Well, today we kind of cheated. We had a yummy pancake breakfast at home and just relaxed. Then I had a job interview. That went really well so Joel and I decided to see a movie. That’s when we ran into trouble. See, I have this obsession with popcorn. It just seems so wrong to see a movie without popcorn so I caved and we bought some. And an icee. Because what’s a movie without popcorn and an icee? For dinner we weren’t very hungry because of all the popcorn so we had the rest of the fritatta I made the other night. It was still yummy.
So we’re still good on all of our technical meals but we did buy some food “out.”
I feel like second grader writing in her journal right now. I did this. Then I went and did that. It was fun. We ate food. It was good food. It was a good day.
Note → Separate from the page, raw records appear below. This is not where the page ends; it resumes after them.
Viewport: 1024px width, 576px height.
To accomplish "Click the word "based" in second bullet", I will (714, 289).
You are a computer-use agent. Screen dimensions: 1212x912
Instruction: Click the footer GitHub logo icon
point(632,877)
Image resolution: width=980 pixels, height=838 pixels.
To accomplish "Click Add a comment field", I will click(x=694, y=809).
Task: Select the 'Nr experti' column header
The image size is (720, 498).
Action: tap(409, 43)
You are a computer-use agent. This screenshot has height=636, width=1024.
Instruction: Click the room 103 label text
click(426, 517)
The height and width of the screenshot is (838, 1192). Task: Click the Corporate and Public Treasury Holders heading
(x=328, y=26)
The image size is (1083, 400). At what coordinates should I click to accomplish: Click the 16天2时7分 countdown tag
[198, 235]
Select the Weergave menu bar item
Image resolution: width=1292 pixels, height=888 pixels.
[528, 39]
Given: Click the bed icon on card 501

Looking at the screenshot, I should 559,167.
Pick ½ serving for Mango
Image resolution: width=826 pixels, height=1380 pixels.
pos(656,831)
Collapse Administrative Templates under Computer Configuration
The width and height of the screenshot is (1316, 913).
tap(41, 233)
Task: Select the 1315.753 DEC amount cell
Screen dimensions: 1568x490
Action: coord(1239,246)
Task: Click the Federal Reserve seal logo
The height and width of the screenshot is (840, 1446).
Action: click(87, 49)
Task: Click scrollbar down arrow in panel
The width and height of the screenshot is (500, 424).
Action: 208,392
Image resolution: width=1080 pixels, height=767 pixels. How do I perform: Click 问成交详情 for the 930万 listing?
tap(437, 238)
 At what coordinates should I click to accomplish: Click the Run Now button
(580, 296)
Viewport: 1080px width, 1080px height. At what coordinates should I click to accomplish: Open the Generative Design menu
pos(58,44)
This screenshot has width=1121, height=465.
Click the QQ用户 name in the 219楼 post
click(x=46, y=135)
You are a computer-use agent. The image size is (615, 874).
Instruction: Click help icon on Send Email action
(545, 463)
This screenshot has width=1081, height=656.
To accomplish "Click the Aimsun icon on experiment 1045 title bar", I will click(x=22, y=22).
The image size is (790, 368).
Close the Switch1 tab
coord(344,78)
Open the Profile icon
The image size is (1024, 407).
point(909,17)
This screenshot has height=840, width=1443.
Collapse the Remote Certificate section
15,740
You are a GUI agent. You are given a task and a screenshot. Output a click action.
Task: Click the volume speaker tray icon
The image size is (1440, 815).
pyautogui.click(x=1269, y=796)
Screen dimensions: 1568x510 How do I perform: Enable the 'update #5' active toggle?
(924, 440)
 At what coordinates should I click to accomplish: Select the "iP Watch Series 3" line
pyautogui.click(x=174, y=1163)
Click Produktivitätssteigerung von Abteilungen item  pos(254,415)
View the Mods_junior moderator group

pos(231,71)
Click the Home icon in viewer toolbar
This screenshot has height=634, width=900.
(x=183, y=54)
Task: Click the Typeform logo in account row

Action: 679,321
I’m sorry this is so boring. I’m tired, it’s been a long couple of days. I have a lot on my mind actually but nothing I feel comfortable sharing with the whole world. It’s one of those trains of thought where if I share I’d be afraid I’d look like I was feeling sorry for myself (maybe I am) and I wouldn’t want any pity comments. Then again, I’d be just as afraid of not getting any comments at all. It’s no-win. Maybe I can figure out how to put my thoughts into words eventually but until then I’ll just blabber on about basically nothing and bore you to tears. Hope you needed a good cry.